I’m running the following code:

f_score = FBeta(average=‘macro’, beta=1)
learn_tsh = text_classifier_learner(data_task_specific_head, AWD_LSTM, metrics=[accuracy, f_score])
learn_tsh.fit_one_cycle(1, max_lr=1e-2, moms=(0.95,0.85))

Which produces this output:

Total time: 00:47

epoch train_loss valid_loss accuracy f_beta time
0 0.636780 0.601293 0.674651 0.485052 00:47

If I check on the validation data (note that validation loss and accuracy are correct):

results = learn_tsh.validate(learn_tsh.data.valid_dl)

[0.60129267, tensor(0.6747), tensor(0.5832)]

So why is the printed value (table output) for FBeta different from the actual results, when it’s correct for the “builtin” things like accuracy and validation loss? I got a bit lost in the code trying to follow what gets printed where :confused:

My fast.ai library version is 1.0.52-1 (should be tha latest as of this writing).

Upon further investigation, it seems that the values are incorrect once the average parameter is something other than micro. No parameter defaults to micro.

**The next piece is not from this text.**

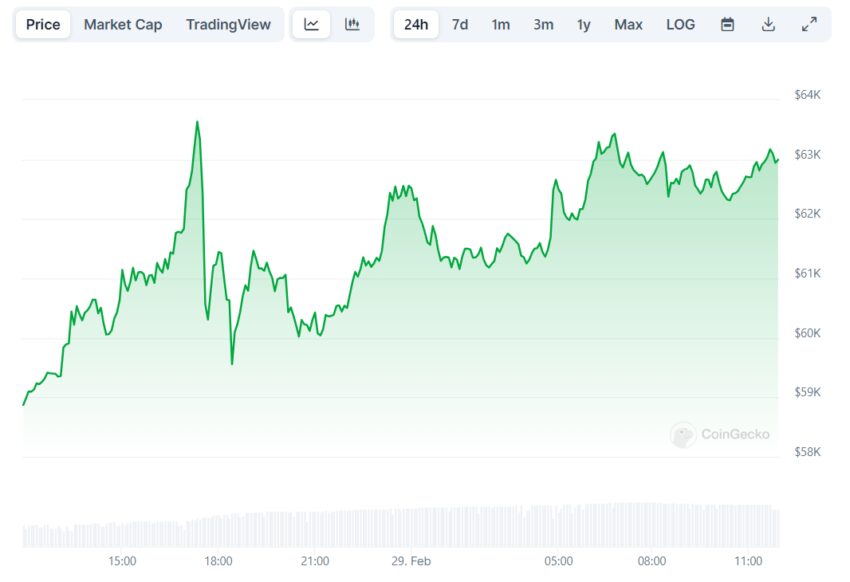Set chart range to 3m

coord(543,25)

f_score = FBeta(average=‘macro’, beta=1) # wrong
f_blank = FBeta() # correct
f_blank2 = FBeta(beta=1) # correct
f_micro = FBeta(average=‘micro’) # correct
f_macro = FBeta(average=‘macro’) # wrong
f_weighted = FBeta(average=‘weighted’) # wrong

epoch train_loss valid_loss accuracy f_beta f_beta f_beta f_beta f_beta f_beta time
0 0.629249 0.604950 0.668663 0.545243 0.847554 0.782152 0.668663 0.547606 0.645194 00:52


My guess would be that very something wrong in the callbacks calls in validate, which screws up the metric somehow. I’ll look into it when I have a bit of time.